- [Text excerpt]
□ □ □

SRGAN for SISR task using PyTorch

This project implements a SRGAN (Super-Resolution Generative Adversarial Network) model for SISR (Single Image Super-Resolution) task. The primary goal is to upscale low-resolution (LR) images by a given factor (2x, 4x, 8x) to produce super-resolution (SR) images with high fidelity and perceptual quality.

This implementation is based on the paper Photo-Realistic Single Image Super-Resolution Using a Generative Adversarial Network and inspired by the sgrvinod/a-PyTorch-Tutorial-to-Super-Resolution.

Demonstration

The following images compare the standard bicubic interpolation with the output of the SRGAN model.

Key Features

Uses PixelShuffle instead of TransposedConvolution for cleaner upscaling and fewer artifacts.
Leverages autocast and GradScaler for significant training speedup on compatible GPUs.
Applies random rotations (90/180/270 degrees) and flips (horizontal/vertical) during training to improve model generalization.
The SRDataset class can load images directly from a directory path or from a .txt file listing image paths.
Calculates PSNR and SSIM on the Y-channel (luminance) after RGB conversion, adhering to the standard SR evaluation practice.
Implements pixel shaving (cropping by scaling factor) on boundaries before metric calculation to avoid border effects.
Automatically tracks the best content loss (VGG loss) and saves this model state separately to checkpoints/srgan_best.
Uses the .safetensors format instead of pickle (.pth) for saving weights, which is safer and faster.
All hyperparameters, paths, and settings are managed in a single config.py file for easy experiment management.
Saves the latest checkpoint after every epoch and saves the current state on KeyboardInterrupt (Ctrl+C).
All training progress is logged to both the console and a timestamped log file in the logs/ directory.
Automatically generates and saves training plots (Loss, PSNR, SSIM) upon completion.

Model Architectures

Generator

As a Generator, this project uses pretrained SRResNet model (500 epochs) from my previous project.

                                     Input (LR Image)
                                            |
                                            v
                        +-Input-Conv-Block-----------------------+
                        | Conv2D (9x9 kernel) (3 -> 64 channels) |
                        | PReLU                                  |
                        +----------------------------------------+
                                            |
                                            +---------------------------+
                                            |                           |
                                            v                           |
                  +-----+-16x-Residual-Blocks---------------------+     |
                  |     | Conv2D (3x3 kernel) (64 -> 64 channels) |     |
                  |     | Batch Normalization                     |     |
(Skip connection) |     | PReLU                                   |     | (Skip connection)

□ □ □

- [Data block]
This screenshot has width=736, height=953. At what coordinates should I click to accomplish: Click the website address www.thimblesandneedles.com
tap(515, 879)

□ □ □

- [Exercises]
1. In the SRGAN page, where is the model state with the best content loss saved?
2. Transcribe the SRGAN page from "All hyperparameters, paths, and" to "Input (LR Image)".
The lines aren't needed for any of this.

- [Task-by-task solutions]
1. To checkpoints/srgan_best.

2.
All hyperparameters, paths, and settings are managed in a single config.py file for easy experiment management.
Saves the latest checkpoint after every epoch and saves the current state on KeyboardInterrupt (Ctrl+C).
All training progress is logged to both the console and a timestamped log file in the logs/ directory.
Automatically generates and saves training plots (Loss, PSNR, SSIM) upon completion.

Model Architectures

Generator

As a Generator, this project uses pretrained SRResNet model (500 epochs) from my previous project.

                                     Input (LR Image)